OBJECTIVE: To assess telehealth practice for headache visits in the United States. BACKGROUND: The rapid roll out of telehealth during the COVID-19 pandemic impacted headache specialists. METHODS: American Headache Society (AHS) members were emailed an anonymous survey (9/9/20-10/12/20) to complete if they had logged ≥2 months or 50+ headache visits via telehealth. RESULTS: Out of 1348 members, 225 (16.7%) responded. Most were female (59.8%; 113/189). Median age was 47 (interquartile range [IQR] 37-57) (N = 154). The majority were MD/DOs (83.7%; 159/190) or NP/PAs (14.7%; 28/190), and most (65.1%; 123/189) were in academia. Years in practice were 0-3: 28; 4-10: 58; 11-20: 42; 20+: 61. Median number of telehealth visits was 120 (IQR 77.5-250) in the prior 3 months. Respondents were "comfortable/very comfortable" treating via telehealth (a) new patient with a chief complaint of headache (median, IQR 4 [3-5]); (b) follow-up for migraine (median, IQR 5 [5-5]); (c) follow-up for secondary headache (median, IQR 4 [3-4]). About half (51.1%; 97/190) offer urgent telehealth.
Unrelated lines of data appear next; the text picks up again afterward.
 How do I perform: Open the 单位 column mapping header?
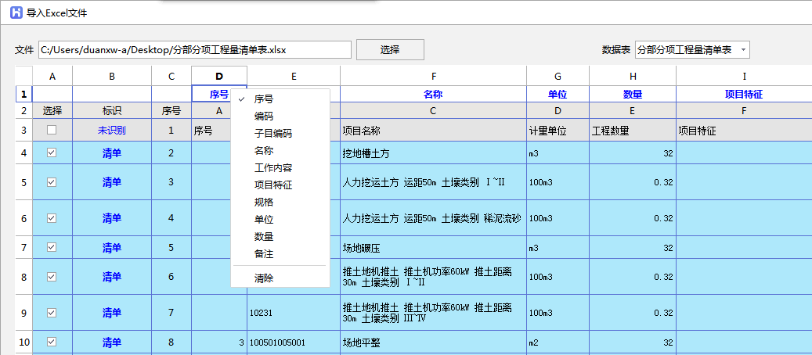557,94
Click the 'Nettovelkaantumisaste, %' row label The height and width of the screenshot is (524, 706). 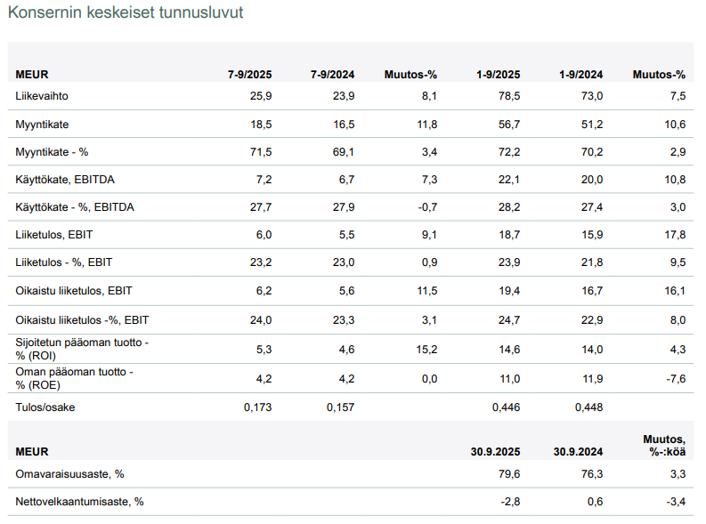[x=79, y=502]
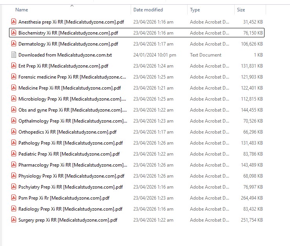
Task: Click the text document icon for Downloaded file
Action: (x=14, y=55)
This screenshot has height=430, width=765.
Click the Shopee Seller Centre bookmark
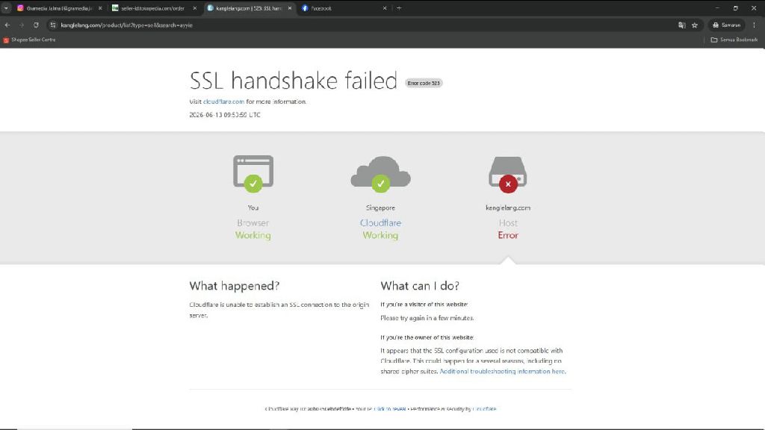29,40
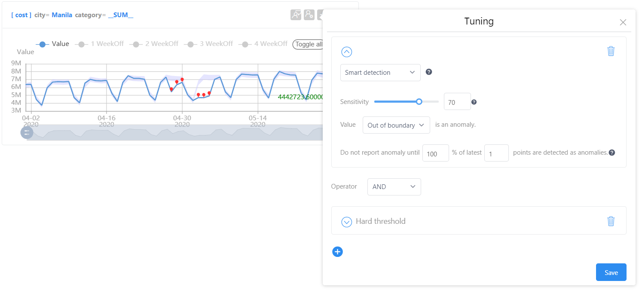The image size is (639, 290).
Task: Toggle the 1 WeekOff legend series
Action: tap(99, 44)
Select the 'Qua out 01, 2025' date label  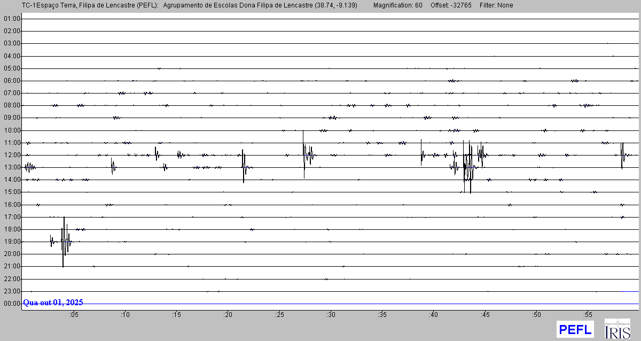pos(53,303)
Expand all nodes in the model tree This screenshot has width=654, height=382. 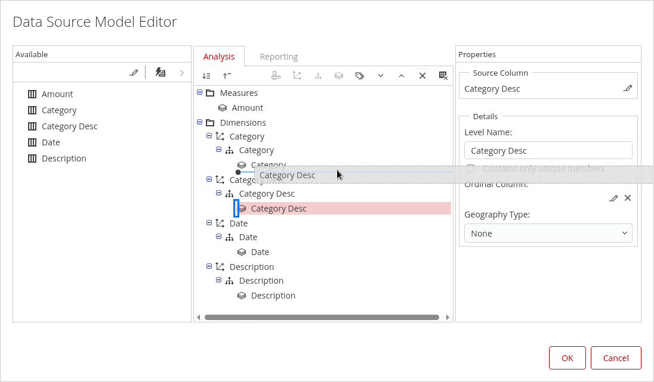pyautogui.click(x=206, y=76)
Beyond being unable to perform procedures, top barriers were conducting parts of the neurologic exam (157/189), absence of vital signs (117/189), and socioeconomic/technologic barriers (91/189). Top positive attributes were patient convenience (185/190), reducing patient travel stress (172/190), patient cost reduction (151/190), flexibility with personal matters (128/190), patient comfort at home (114/190), and patient medications nearby (103/190). Only 21.3% (33/155) of providers said telehealth visit length differed from in-person visits, and 55.3% (105/190) believe that the no-show rate improved. On a 1-5 Likert scale, providers were "interested"/"very interested" in digitally prescribing headache apps (median 4, IQR 3-5) and "interested"/"very interested" in remotely monitoring patient symptoms (median 4, IQR 3-5). CONCLUSIONS: Respondents were comfortable treating patients with migraine via telehealth. They note positive attributes for patients and how access may be improved. Technology innovations (remote vital signs, digitally prescribing headache apps) and remote symptom monitoring are areas of interest and warrant future research.